JDKが提供するThreadクラスは、Runnableインターフェースを渡すことで、任意の処理をスレッドとして実行できるように作られています。そして、Threadクラス自身もRunnableインターフェースを実装しているため、このように、ThreadオブジェクトにThreadオブジェクトを渡す、ということもできてしまいます。しかし、実際には、メモリリークが発生してしまう結果となります。

サンマイクロシステムズが行っているJava認定資格(SJC-P)でも、Threadオブジェクトにスレッドオブジェクトを渡した時の挙動の問題が出題されていました。

この問題では、『問題なく、実行される』というのが正解とされていました。しかし、実際には、メモリリークが発生しているはずなので、語弊があるかもしれません。

ThreadクラスがRunnableインターフェースを実装している理由は何でしょうか? Threadクラス自身も、Runnableインターフェースで定義されているrun()メソッドを持っているためでしょうか?

しかし、Threadオブジェクトのコンストラクタに、ThreadオブジェクトをRunnableのつもりで渡すと、このように、メモリリークが発生してしまいます。Threadクラスは、Threadオブジェクトを受け取って動作するようには、作られていないのです。
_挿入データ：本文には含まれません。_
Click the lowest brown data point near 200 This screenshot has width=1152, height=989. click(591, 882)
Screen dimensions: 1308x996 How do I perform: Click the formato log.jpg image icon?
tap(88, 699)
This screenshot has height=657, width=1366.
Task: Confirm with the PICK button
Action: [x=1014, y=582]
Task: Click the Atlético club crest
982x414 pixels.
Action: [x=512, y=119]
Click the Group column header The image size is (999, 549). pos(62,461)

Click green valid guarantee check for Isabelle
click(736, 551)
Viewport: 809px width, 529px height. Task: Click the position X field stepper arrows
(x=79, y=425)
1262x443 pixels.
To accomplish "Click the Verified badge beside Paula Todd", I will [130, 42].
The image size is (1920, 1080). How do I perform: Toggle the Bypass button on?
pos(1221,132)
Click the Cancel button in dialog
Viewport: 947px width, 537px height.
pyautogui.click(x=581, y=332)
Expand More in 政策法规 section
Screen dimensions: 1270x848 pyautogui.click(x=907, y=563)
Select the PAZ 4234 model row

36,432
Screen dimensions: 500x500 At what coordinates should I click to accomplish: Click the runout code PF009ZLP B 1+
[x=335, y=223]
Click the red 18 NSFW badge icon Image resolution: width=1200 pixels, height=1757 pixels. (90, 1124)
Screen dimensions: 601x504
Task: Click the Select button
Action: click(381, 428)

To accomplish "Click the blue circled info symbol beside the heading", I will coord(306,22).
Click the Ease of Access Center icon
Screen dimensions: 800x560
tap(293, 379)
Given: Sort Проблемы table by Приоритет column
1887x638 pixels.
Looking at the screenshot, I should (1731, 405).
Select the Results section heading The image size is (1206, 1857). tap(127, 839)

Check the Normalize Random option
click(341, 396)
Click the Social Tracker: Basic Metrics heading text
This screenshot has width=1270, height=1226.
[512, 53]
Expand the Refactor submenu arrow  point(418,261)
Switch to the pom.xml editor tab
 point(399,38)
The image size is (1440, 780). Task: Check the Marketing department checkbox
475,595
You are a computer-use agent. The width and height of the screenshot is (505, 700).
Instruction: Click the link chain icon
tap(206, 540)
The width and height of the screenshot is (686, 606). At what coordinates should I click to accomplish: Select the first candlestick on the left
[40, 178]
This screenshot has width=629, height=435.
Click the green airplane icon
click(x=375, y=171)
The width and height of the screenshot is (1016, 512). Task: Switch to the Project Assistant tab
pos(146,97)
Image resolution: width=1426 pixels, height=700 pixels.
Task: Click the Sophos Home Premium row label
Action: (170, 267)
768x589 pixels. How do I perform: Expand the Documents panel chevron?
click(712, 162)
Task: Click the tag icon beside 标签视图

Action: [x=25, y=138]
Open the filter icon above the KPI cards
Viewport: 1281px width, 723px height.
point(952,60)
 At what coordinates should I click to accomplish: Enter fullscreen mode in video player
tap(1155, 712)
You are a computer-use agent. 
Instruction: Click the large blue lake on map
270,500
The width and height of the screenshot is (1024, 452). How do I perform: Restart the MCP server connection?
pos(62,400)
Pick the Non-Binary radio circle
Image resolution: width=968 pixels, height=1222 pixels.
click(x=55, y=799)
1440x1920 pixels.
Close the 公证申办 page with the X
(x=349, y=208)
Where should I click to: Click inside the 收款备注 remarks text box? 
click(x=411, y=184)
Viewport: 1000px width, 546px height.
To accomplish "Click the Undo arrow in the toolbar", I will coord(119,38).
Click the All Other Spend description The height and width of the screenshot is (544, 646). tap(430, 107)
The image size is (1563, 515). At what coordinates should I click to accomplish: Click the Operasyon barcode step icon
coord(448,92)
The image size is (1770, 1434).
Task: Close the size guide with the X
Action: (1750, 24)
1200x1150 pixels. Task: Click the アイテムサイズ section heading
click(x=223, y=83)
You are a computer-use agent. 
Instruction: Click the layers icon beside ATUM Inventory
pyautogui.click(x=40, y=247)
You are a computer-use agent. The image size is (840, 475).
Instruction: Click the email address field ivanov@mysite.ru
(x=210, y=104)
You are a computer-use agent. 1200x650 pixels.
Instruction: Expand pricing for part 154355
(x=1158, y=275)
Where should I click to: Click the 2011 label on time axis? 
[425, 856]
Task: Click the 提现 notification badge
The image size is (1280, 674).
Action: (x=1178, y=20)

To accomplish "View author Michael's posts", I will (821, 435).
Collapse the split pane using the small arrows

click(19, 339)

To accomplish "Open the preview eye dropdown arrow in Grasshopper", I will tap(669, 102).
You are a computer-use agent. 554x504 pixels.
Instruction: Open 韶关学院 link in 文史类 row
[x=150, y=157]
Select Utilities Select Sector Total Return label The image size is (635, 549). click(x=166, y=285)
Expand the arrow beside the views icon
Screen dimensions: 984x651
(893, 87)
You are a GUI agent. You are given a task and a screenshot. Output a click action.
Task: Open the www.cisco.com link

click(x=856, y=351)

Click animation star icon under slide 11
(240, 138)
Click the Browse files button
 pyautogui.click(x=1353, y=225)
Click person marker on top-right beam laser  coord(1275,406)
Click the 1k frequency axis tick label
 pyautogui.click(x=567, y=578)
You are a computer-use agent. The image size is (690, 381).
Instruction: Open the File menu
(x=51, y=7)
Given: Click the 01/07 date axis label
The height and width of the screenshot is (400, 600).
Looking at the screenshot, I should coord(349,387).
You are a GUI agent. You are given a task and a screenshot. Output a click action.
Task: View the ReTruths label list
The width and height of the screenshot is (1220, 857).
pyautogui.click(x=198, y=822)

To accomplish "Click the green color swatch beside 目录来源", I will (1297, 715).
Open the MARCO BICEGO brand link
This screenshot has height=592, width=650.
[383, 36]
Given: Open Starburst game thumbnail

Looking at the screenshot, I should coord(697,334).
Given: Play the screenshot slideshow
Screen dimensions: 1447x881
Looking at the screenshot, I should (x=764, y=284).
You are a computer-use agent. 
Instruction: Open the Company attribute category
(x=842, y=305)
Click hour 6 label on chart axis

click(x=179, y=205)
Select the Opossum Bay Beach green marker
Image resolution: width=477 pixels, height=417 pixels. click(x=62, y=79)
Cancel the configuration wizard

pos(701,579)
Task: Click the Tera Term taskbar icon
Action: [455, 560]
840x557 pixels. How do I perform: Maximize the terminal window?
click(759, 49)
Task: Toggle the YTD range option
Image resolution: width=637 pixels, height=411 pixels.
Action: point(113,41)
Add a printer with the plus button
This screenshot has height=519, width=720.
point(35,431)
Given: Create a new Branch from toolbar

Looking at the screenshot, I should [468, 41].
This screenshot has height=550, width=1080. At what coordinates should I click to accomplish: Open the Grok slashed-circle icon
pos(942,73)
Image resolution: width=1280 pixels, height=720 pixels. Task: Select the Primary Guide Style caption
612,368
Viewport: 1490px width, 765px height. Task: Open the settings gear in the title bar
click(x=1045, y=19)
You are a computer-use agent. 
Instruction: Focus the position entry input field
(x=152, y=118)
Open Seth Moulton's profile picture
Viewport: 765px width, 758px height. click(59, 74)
それを考えると、Threadクラスは、Runnableインターフェースを実装しない方が良かったのではないか、と思えます。

補遺:2005年6月11日

尾田晃様から、次のようなご指摘を頂きました。

実はこれは J2SE 1.4 以前の話で、J2SE 5.0 では java.lang.Thread の start メソッド内で、java.lang.ThreadGroup の add メソッドを呼んでいるようです。

なので、上記で示されているソースコードは J2SE 5.0 では OutOfMemoryErrorを起こすことなく(メモリリークを起こすことなく)終了します。

ここで指摘した問題は、J2SE 5.0 で解消したようです。